> **TASK REQUIREMENTS**
Copy out the lines beginning with the one that contains "Task: Click Save & Continue" and ending with the last line below, exactly as they stand. Pictures are not copied.

Records from a data collection:
• • • • •
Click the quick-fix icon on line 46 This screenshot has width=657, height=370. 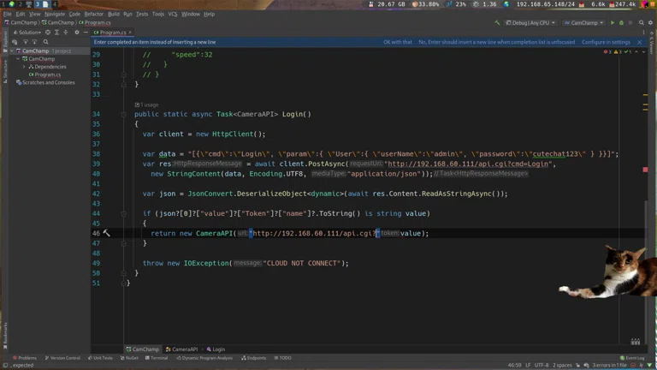pos(107,233)
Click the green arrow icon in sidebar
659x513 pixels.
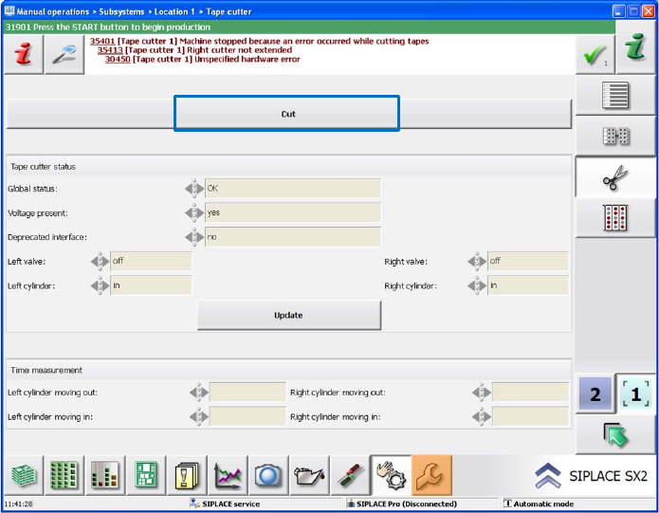pos(615,435)
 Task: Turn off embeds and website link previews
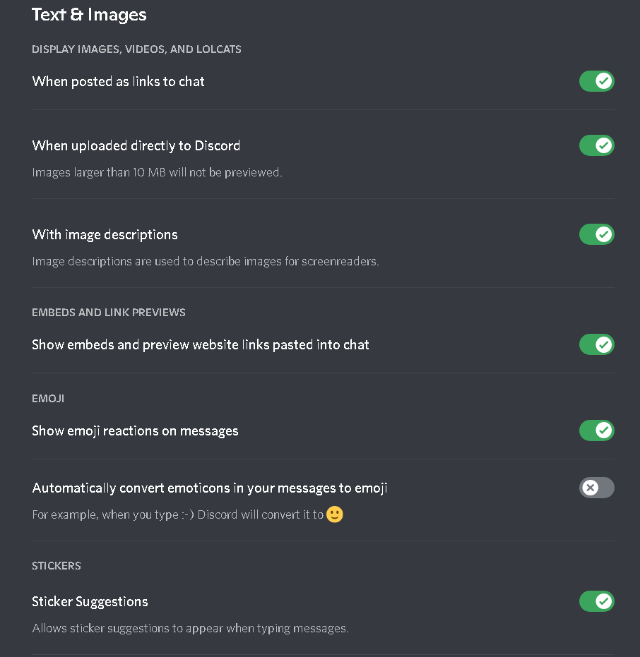597,344
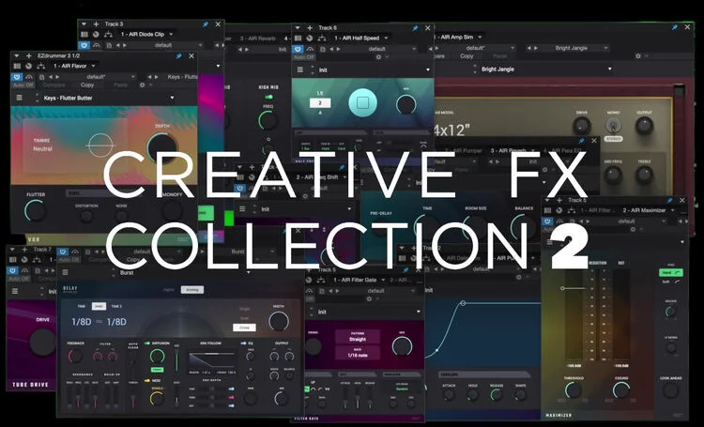The height and width of the screenshot is (427, 704).
Task: Close the Track 3 plugin window
Action: pos(219,23)
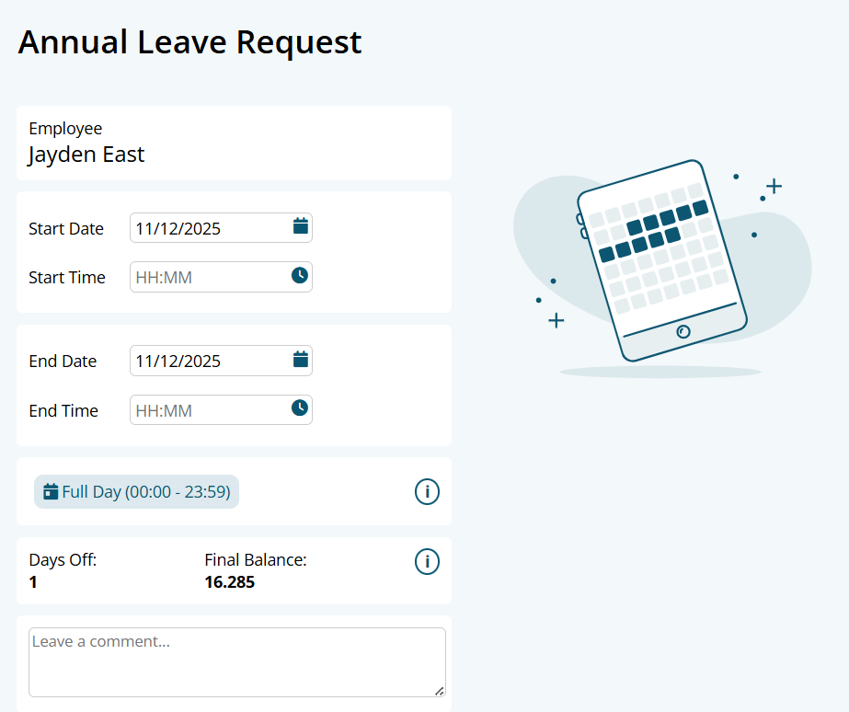The image size is (849, 712).
Task: Select the employee name Jayden East
Action: (86, 155)
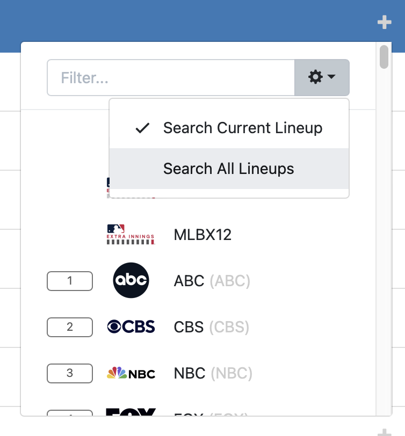The width and height of the screenshot is (405, 436).
Task: Click the MLB Extra Innings logo beside MLBX12
Action: tap(131, 235)
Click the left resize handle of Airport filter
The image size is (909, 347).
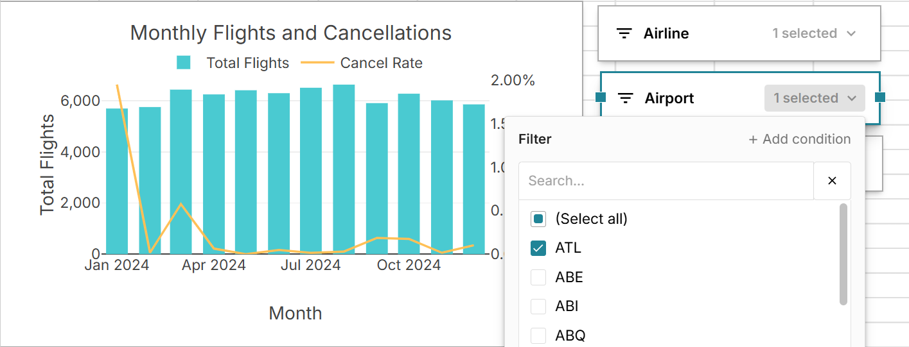coord(601,97)
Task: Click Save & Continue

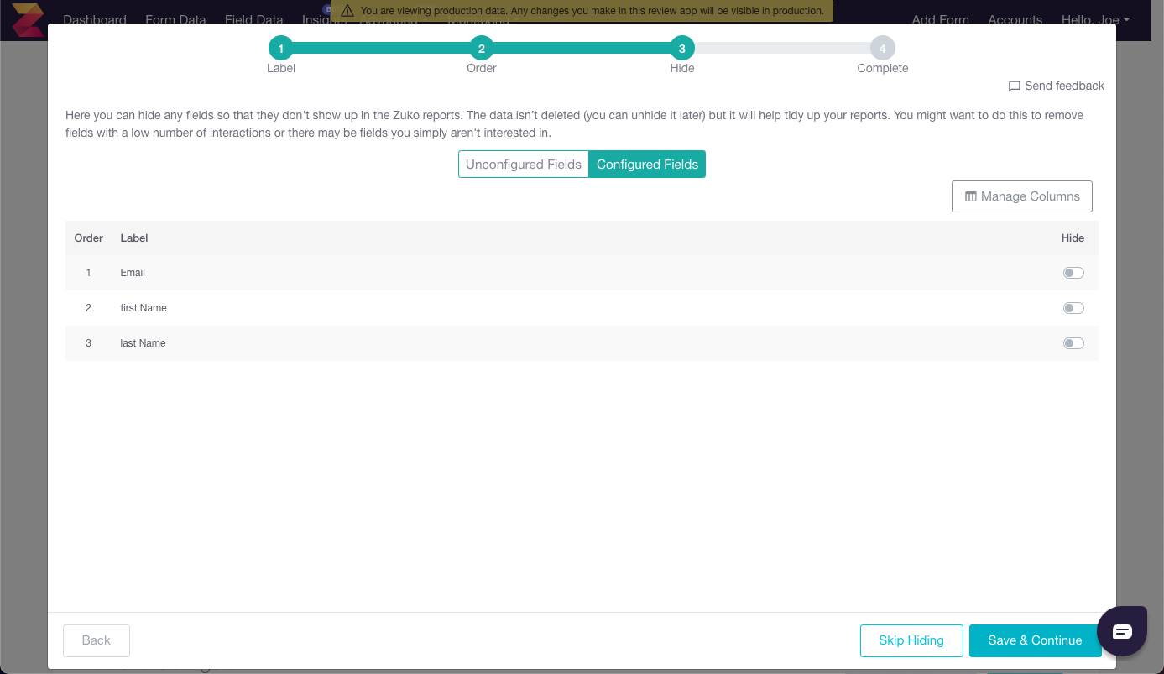Action: click(x=1035, y=640)

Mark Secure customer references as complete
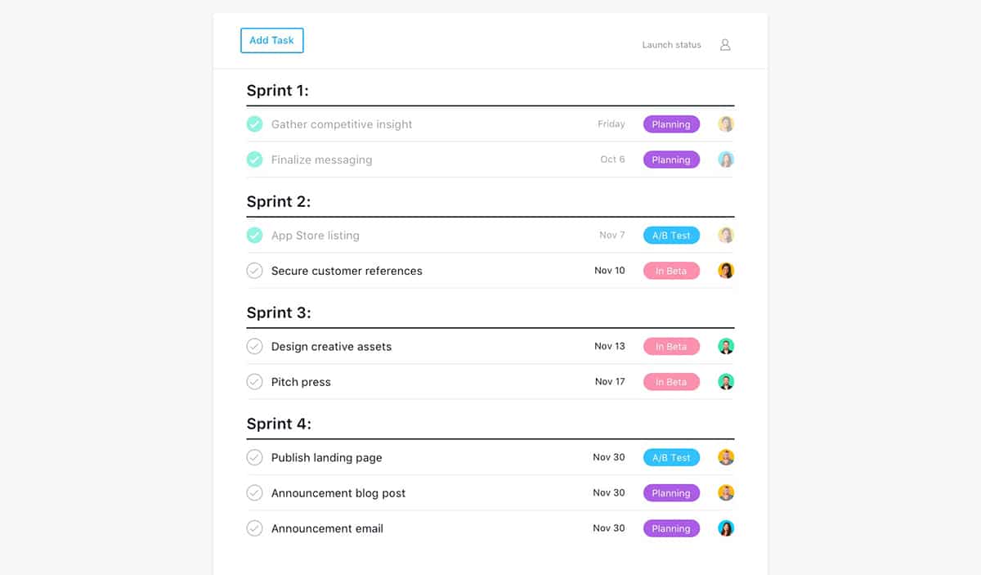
• • • • •
> **RESULT**
Task: Click Save & Continue

Action: click(x=1035, y=640)

Mark Secure customer references as complete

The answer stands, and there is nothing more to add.